▸ GOAL OF THE EXERCISE: Print out the entire listing verbatim.

*** LISTED ENTRIES ***

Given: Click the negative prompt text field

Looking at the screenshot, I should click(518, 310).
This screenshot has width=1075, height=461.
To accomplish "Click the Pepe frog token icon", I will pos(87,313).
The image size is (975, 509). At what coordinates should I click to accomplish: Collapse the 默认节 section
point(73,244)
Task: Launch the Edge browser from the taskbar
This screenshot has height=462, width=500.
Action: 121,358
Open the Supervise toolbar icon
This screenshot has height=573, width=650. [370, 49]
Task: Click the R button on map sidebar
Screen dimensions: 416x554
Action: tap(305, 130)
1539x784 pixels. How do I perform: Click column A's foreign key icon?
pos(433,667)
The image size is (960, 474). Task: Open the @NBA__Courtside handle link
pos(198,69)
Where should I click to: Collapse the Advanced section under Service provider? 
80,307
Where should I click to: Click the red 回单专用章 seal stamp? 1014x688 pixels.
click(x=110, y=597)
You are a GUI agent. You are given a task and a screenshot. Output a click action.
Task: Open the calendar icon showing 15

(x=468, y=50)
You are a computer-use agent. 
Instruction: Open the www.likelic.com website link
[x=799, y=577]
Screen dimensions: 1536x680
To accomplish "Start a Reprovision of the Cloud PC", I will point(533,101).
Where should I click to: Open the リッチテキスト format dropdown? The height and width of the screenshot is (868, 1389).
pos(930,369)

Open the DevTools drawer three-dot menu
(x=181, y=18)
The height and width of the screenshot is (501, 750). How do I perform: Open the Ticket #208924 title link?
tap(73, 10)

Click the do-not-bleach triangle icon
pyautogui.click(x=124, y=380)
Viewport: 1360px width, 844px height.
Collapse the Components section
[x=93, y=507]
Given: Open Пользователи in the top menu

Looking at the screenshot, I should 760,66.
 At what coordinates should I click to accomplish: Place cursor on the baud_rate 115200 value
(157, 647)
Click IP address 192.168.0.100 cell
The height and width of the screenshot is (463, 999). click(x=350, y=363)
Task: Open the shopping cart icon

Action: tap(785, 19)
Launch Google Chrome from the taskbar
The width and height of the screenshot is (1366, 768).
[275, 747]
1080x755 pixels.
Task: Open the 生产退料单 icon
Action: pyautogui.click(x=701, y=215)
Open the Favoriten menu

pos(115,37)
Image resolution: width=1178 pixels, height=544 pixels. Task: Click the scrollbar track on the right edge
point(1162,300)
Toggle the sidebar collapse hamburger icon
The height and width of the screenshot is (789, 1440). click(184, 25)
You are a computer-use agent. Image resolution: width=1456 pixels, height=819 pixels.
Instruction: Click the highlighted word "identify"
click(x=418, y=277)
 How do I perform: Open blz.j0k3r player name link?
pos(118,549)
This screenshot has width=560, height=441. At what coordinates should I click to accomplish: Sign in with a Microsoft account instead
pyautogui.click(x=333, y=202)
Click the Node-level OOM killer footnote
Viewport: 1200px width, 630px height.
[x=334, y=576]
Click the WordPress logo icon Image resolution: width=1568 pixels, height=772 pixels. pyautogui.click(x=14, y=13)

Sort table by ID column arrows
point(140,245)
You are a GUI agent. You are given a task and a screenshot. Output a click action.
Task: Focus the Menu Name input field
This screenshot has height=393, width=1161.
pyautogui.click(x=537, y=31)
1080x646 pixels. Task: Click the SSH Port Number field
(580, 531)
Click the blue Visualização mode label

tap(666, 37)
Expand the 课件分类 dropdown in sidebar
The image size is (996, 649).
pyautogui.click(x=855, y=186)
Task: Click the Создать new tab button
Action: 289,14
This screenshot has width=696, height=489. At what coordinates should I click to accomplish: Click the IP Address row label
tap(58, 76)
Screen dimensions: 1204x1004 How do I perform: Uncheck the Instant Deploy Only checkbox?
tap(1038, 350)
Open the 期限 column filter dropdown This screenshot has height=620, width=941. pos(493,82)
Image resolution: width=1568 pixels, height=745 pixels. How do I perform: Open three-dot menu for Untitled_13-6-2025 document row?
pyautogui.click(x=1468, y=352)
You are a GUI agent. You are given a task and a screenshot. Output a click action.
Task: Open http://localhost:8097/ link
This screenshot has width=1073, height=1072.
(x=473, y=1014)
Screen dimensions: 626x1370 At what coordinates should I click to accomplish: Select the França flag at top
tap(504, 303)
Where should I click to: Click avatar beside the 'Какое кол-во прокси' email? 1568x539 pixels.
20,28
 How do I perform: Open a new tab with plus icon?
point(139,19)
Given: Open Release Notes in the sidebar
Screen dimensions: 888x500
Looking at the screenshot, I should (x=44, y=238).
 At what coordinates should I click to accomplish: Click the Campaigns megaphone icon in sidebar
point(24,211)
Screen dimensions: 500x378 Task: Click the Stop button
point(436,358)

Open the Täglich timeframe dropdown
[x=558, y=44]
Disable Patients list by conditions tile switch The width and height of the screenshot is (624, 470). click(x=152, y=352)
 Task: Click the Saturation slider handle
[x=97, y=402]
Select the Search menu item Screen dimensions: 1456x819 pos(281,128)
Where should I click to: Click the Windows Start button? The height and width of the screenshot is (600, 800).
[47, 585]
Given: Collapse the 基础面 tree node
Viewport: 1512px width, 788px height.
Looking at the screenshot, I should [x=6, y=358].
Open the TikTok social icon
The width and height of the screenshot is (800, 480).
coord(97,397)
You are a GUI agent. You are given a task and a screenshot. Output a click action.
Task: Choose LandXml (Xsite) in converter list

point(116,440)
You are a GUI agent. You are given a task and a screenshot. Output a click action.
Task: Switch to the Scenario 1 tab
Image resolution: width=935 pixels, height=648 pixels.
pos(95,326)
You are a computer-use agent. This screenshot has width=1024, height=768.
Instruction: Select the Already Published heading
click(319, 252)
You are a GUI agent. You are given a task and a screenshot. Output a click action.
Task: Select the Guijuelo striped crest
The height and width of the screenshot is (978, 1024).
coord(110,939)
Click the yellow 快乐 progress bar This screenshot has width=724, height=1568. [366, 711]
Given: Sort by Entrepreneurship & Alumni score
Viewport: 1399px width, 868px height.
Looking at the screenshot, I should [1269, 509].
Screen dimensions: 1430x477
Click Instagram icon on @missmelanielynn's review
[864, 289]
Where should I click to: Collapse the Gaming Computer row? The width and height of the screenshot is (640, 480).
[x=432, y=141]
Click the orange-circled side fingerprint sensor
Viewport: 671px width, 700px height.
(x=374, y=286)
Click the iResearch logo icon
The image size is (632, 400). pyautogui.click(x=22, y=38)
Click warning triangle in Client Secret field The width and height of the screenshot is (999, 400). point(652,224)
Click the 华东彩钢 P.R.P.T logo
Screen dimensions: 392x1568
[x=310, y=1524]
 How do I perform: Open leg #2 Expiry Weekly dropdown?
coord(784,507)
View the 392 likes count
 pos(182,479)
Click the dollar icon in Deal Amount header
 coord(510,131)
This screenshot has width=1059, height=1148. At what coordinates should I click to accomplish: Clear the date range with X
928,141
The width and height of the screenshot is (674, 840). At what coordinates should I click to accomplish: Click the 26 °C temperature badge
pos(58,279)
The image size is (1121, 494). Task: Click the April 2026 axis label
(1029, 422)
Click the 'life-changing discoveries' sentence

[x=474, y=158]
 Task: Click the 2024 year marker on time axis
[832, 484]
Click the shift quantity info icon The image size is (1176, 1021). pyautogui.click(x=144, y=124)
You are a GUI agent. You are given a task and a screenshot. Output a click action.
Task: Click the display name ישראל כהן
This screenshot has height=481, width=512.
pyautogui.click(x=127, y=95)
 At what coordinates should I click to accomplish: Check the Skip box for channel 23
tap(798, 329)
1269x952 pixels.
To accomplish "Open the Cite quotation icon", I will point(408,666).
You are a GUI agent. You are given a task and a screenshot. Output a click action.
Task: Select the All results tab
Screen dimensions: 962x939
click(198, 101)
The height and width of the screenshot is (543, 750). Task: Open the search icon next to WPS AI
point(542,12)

***

▸ RESPONSE BELOW:
Given: Click the negative prompt text field

Looking at the screenshot, I should click(518, 310).
This screenshot has width=1075, height=461.
To accomplish "Click the Pepe frog token icon", I will pos(87,313).
The image size is (975, 509). At what coordinates should I click to accomplish: Collapse the 默认节 section
point(73,244)
Task: Launch the Edge browser from the taskbar
This screenshot has height=462, width=500.
Action: 121,358
Open the Supervise toolbar icon
This screenshot has height=573, width=650. [370, 49]
Task: Click the R button on map sidebar
Screen dimensions: 416x554
Action: tap(305, 130)
1539x784 pixels. How do I perform: Click column A's foreign key icon?
pos(433,667)
The image size is (960, 474). Task: Open the @NBA__Courtside handle link
pos(198,69)
Where should I click to: Collapse the Advanced section under Service provider? 
80,307
Where should I click to: Click the red 回单专用章 seal stamp? 1014x688 pixels.
click(x=110, y=597)
You are a GUI agent. You are given a task and a screenshot. Output a click action.
Task: Open the calendar icon showing 15

(x=468, y=50)
You are a computer-use agent. 
Instruction: Open the www.likelic.com website link
[x=799, y=577]
Screen dimensions: 1536x680
To accomplish "Start a Reprovision of the Cloud PC", I will point(533,101).
Where should I click to: Open the リッチテキスト format dropdown? The height and width of the screenshot is (868, 1389).
pos(930,369)

Open the DevTools drawer three-dot menu
(x=181, y=18)
The height and width of the screenshot is (501, 750). How do I perform: Open the Ticket #208924 title link?
tap(73, 10)

Click the do-not-bleach triangle icon
pyautogui.click(x=124, y=380)
Viewport: 1360px width, 844px height.
Collapse the Components section
[x=93, y=507]
Given: Open Пользователи in the top menu

Looking at the screenshot, I should 760,66.
 At what coordinates should I click to accomplish: Place cursor on the baud_rate 115200 value
(157, 647)
Click IP address 192.168.0.100 cell
The height and width of the screenshot is (463, 999). click(x=350, y=363)
Task: Open the shopping cart icon

Action: tap(785, 19)
Launch Google Chrome from the taskbar
The width and height of the screenshot is (1366, 768).
[275, 747]
1080x755 pixels.
Task: Open the 生产退料单 icon
Action: pyautogui.click(x=701, y=215)
Open the Favoriten menu

pos(115,37)
Image resolution: width=1178 pixels, height=544 pixels. Task: Click the scrollbar track on the right edge
point(1162,300)
Toggle the sidebar collapse hamburger icon
The height and width of the screenshot is (789, 1440). click(184, 25)
You are a computer-use agent. Image resolution: width=1456 pixels, height=819 pixels.
Instruction: Click the highlighted word "identify"
click(x=418, y=277)
 How do I perform: Open blz.j0k3r player name link?
pos(118,549)
This screenshot has width=560, height=441. At what coordinates should I click to accomplish: Sign in with a Microsoft account instead
pyautogui.click(x=333, y=202)
Click the Node-level OOM killer footnote
Viewport: 1200px width, 630px height.
[x=334, y=576]
Click the WordPress logo icon Image resolution: width=1568 pixels, height=772 pixels. pyautogui.click(x=14, y=13)

Sort table by ID column arrows
point(140,245)
You are a GUI agent. You are given a task and a screenshot. Output a click action.
Task: Focus the Menu Name input field
This screenshot has height=393, width=1161.
pyautogui.click(x=537, y=31)
1080x646 pixels. Task: Click the SSH Port Number field
(580, 531)
Click the blue Visualização mode label

tap(666, 37)
Expand the 课件分类 dropdown in sidebar
The image size is (996, 649).
pyautogui.click(x=855, y=186)
Task: Click the Создать new tab button
Action: 289,14
This screenshot has width=696, height=489. At what coordinates should I click to accomplish: Click the IP Address row label
tap(58, 76)
Screen dimensions: 1204x1004 How do I perform: Uncheck the Instant Deploy Only checkbox?
tap(1038, 350)
Open the 期限 column filter dropdown This screenshot has height=620, width=941. pos(493,82)
Image resolution: width=1568 pixels, height=745 pixels. How do I perform: Open three-dot menu for Untitled_13-6-2025 document row?
pyautogui.click(x=1468, y=352)
You are a GUI agent. You are given a task and a screenshot. Output a click action.
Task: Open http://localhost:8097/ link
This screenshot has width=1073, height=1072.
(x=473, y=1014)
Screen dimensions: 626x1370 At what coordinates should I click to accomplish: Select the França flag at top
tap(504, 303)
Where should I click to: Click avatar beside the 'Какое кол-во прокси' email? 1568x539 pixels.
20,28
 How do I perform: Open a new tab with plus icon?
point(139,19)
Given: Open Release Notes in the sidebar
Screen dimensions: 888x500
Looking at the screenshot, I should (x=44, y=238).
 At what coordinates should I click to accomplish: Click the Campaigns megaphone icon in sidebar
point(24,211)
Screen dimensions: 500x378 Task: Click the Stop button
point(436,358)

Open the Täglich timeframe dropdown
[x=558, y=44]
Disable Patients list by conditions tile switch The width and height of the screenshot is (624, 470). click(x=152, y=352)
 Task: Click the Saturation slider handle
[x=97, y=402]
Select the Search menu item Screen dimensions: 1456x819 pos(281,128)
Where should I click to: Click the Windows Start button? The height and width of the screenshot is (600, 800).
[47, 585]
Given: Collapse the 基础面 tree node
Viewport: 1512px width, 788px height.
Looking at the screenshot, I should [x=6, y=358].
Open the TikTok social icon
The width and height of the screenshot is (800, 480).
coord(97,397)
You are a GUI agent. You are given a task and a screenshot. Output a click action.
Task: Choose LandXml (Xsite) in converter list

point(116,440)
You are a GUI agent. You are given a task and a screenshot. Output a click action.
Task: Switch to the Scenario 1 tab
Image resolution: width=935 pixels, height=648 pixels.
pos(95,326)
You are a computer-use agent. This screenshot has width=1024, height=768.
Instruction: Select the Already Published heading
click(319, 252)
You are a GUI agent. You are given a task and a screenshot. Output a click action.
Task: Select the Guijuelo striped crest
The height and width of the screenshot is (978, 1024).
coord(110,939)
Click the yellow 快乐 progress bar This screenshot has width=724, height=1568. [366, 711]
Given: Sort by Entrepreneurship & Alumni score
Viewport: 1399px width, 868px height.
Looking at the screenshot, I should [1269, 509].
Screen dimensions: 1430x477
Click Instagram icon on @missmelanielynn's review
[864, 289]
Where should I click to: Collapse the Gaming Computer row? The width and height of the screenshot is (640, 480).
[x=432, y=141]
Click the orange-circled side fingerprint sensor
Viewport: 671px width, 700px height.
(x=374, y=286)
Click the iResearch logo icon
The image size is (632, 400). pyautogui.click(x=22, y=38)
Click warning triangle in Client Secret field The width and height of the screenshot is (999, 400). point(652,224)
Click the 华东彩钢 P.R.P.T logo
Screen dimensions: 392x1568
[x=310, y=1524]
 How do I perform: Open leg #2 Expiry Weekly dropdown?
coord(784,507)
View the 392 likes count
 pos(182,479)
Click the dollar icon in Deal Amount header
 coord(510,131)
This screenshot has width=1059, height=1148. At what coordinates should I click to accomplish: Clear the date range with X
928,141
The width and height of the screenshot is (674, 840). At what coordinates should I click to accomplish: Click the 26 °C temperature badge
pos(58,279)
The image size is (1121, 494). Task: Click the April 2026 axis label
(1029, 422)
Click the 'life-changing discoveries' sentence

[x=474, y=158]
 Task: Click the 2024 year marker on time axis
[832, 484]
Click the shift quantity info icon The image size is (1176, 1021). pyautogui.click(x=144, y=124)
You are a GUI agent. You are given a task and a screenshot. Output a click action.
Task: Click the display name ישראל כהן
This screenshot has height=481, width=512.
pyautogui.click(x=127, y=95)
 At what coordinates should I click to accomplish: Check the Skip box for channel 23
tap(798, 329)
1269x952 pixels.
To accomplish "Open the Cite quotation icon", I will point(408,666).
You are a GUI agent. You are given a task and a screenshot. Output a click action.
Task: Select the All results tab
Screen dimensions: 962x939
click(198, 101)
The height and width of the screenshot is (543, 750). Task: Open the search icon next to WPS AI
point(542,12)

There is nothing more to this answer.